Many great stories and movies are created by taking a slice of history with its relevant personalities and bringing it to a modern audience. The first key in creating a successful period piece is to find interesting characters to portray, while the second is to identify the right slice of history. The Duchess, bearing a formidable cast of Keira Knightley, Ralph Fiennes and Dominic Cooper, barely passes on the first point and fails miserably on the second.
Knightley plays Giorgiana, the Duchess of Devonshire; Fiennes the disconnected and distanced Duke and Cooper assumes the role of Charles Grey, the young love interest that first catches Giorgiana’s eye. The casting is interesting and the actors strong; however, the characters provide little depth and range – with slight exception to the Duchess herself – resulting in a disappointing and frustrating journey.
As The Duchess opens, Giorgiana is found passing time with young friends while her apparently widowed mother works to arrange a marriage to the Duke of Devonshire. The details of the arrangement simply outline some large monetary payment in exchange for the birth of a son. Initially, Giorgiana (now the Duchess) is a lively, likable woman – outgoing, interesting and full of life. She seems to be interested in politics and much of the beginning of the movie is filled with eighteenth century political rhetoric and philosophical debate.

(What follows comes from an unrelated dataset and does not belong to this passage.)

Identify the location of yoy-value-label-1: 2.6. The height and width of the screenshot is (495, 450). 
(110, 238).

In contrast to the liveliness of Giorgiana, the Duke is a dull, uninterested and uninteresting man consumed by the need for an heir. He grunts as much as speaks and distances himself from conversation of all kind. His love seems to extend only to his dogs while his ambitions extend nowhere. Additionally unfortunate to the Duke’s character is inconsistency. Through the full arc of the story, the Duke as a character is distractingly incoherent.
Likewise, Charles Grey, the young man first in love with Giorgiana, provides no stability in character. Initially Grey is animated, strong and charismatic. In the end, however, he is reduced by the traditions and the institutions of eighteenth century England to a sullen man who has been forced into his place in his society.
Unsurprisingly, The Duchess is a story of unfaithful marriage, secret affairs and forbidden love. Unfortunately, the portrayal of any instance of actual love appeared only two places: first between the Duke and his dogs, and second between mothers and their children. The adult characters portray not love, but infatuation and lust. Without the sense of any actual loving connection between any of the primary characters, most of the emotional portrayals of the actors feel forced and contrived at best and completely fall flat at worst.
Assuming the story matches historical record, The Duchess fails to bring a set of what should have been intriguing characters to the modern screen. Only in the opening act is the Duchess herself genuinely interesting. Over time, she degrades into a flat and hollow person with apparently no continued interest in politics or philosophy. The initial sense of her charisma and strength subside, and the story itself seems to forget she ever had those traits.
Recounting the second point of developing a period piece for film, identifying the correct slice of history to portray, The Duchess flatly fails. The story opens at an appropriate time in the storyline: the marriage arrangements and ceremony. However, the end of the film is disappointingly premature. At the precise moment when all of the emotional travails and trials seem to conclude and when it appears that the Duchess may resume her role as a proponent of governmental change, the film concludes with bland statements regarding the futures of each primary character.
The Duchess is surprisingly interesting in its early minutes and appears to create a foundation for a great story of a charismatic woman who can take on the establishment in a time of non-existent women’s rights. Unfortunately that story is not delivered. Instead, the slice of time selected only extends through the most miserable and upsetting moments of the characters’ lives collectively, never returning to the introductory story thread and thus resulting in an overall disappointment.